### What you have to do
Please report every line in the entries that contains the string "Given".

........

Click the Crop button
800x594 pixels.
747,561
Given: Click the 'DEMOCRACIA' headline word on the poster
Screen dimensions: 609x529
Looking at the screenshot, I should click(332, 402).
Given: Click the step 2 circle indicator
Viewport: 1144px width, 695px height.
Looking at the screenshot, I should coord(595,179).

........

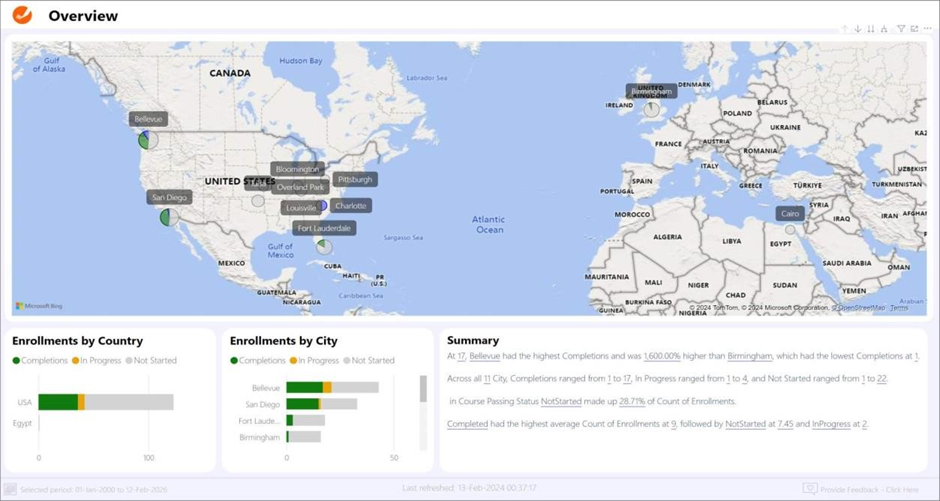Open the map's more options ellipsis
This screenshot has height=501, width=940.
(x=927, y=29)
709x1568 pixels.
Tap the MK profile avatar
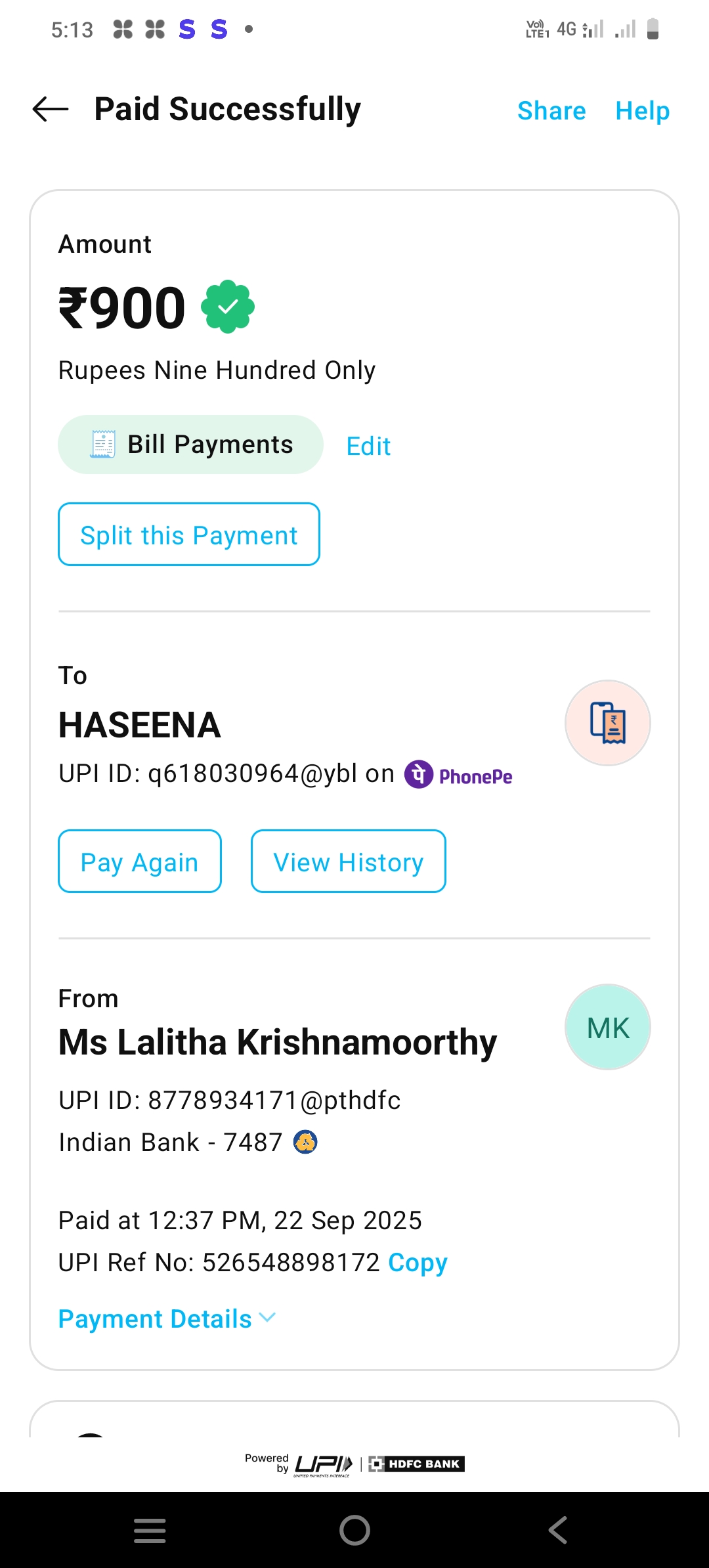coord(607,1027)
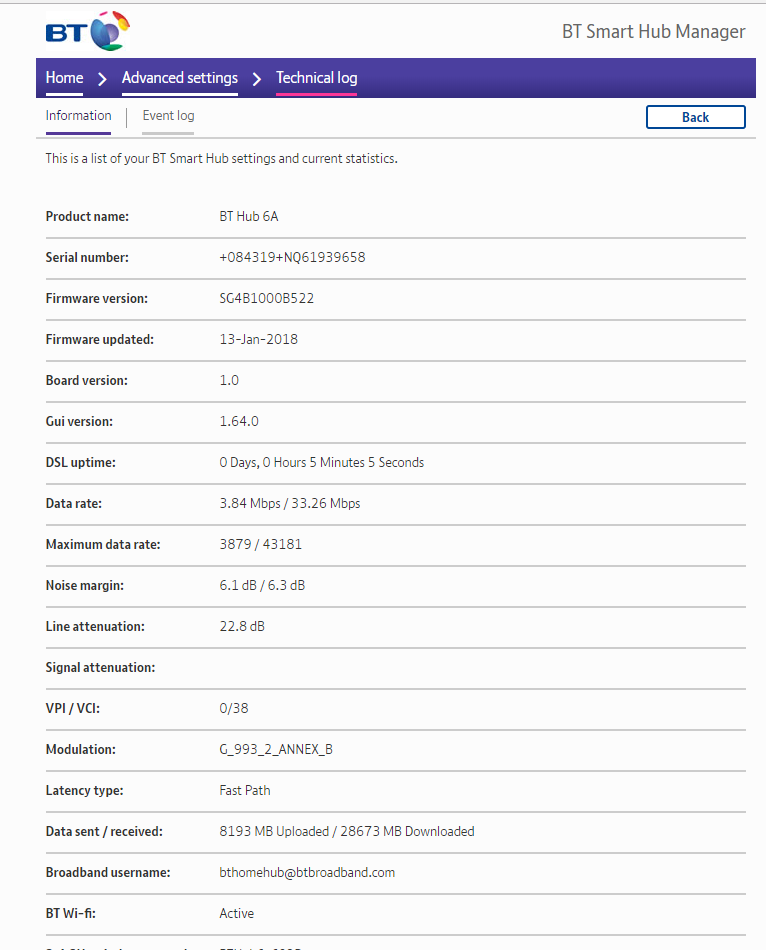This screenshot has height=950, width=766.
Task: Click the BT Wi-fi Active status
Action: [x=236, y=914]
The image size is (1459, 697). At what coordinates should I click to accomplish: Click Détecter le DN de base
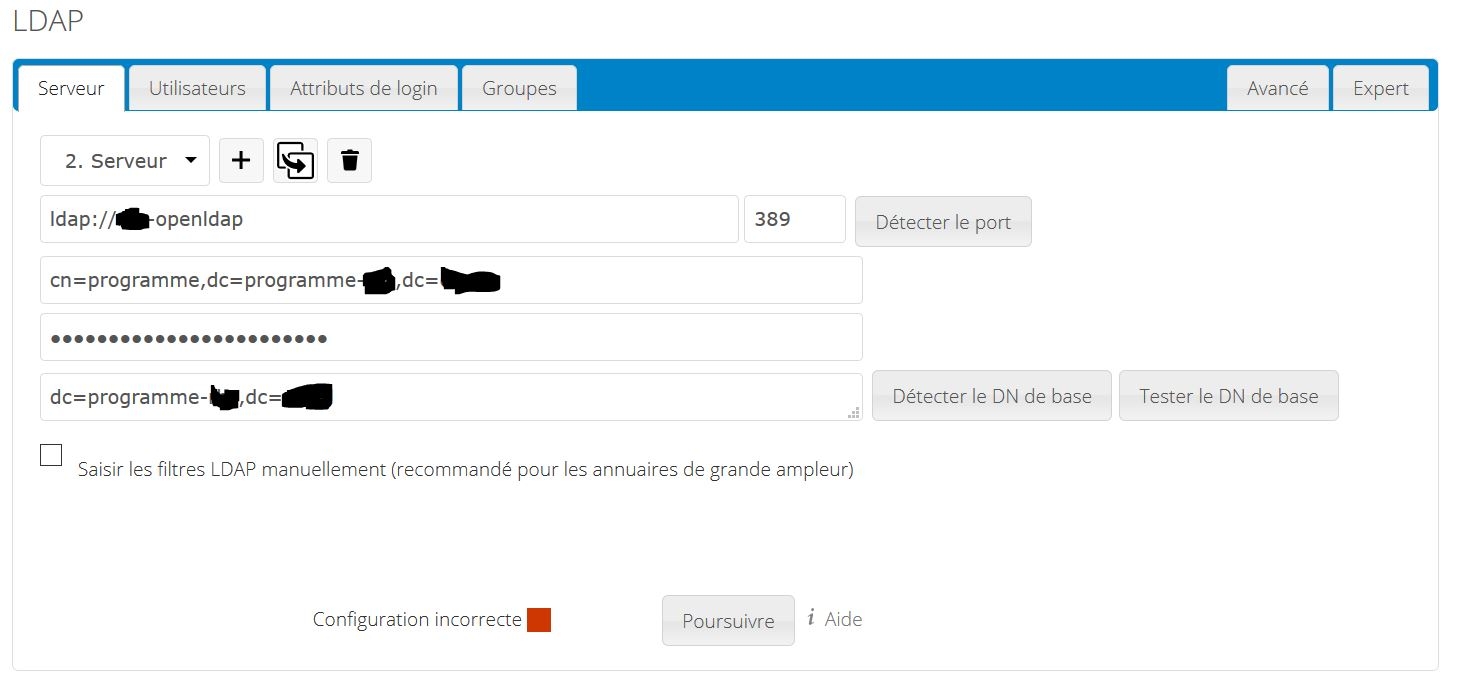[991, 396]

........

### Output of the exercise
Given: Click the 'DEMOCRACIA' headline word on the poster
Given: Click the step 2 circle indicator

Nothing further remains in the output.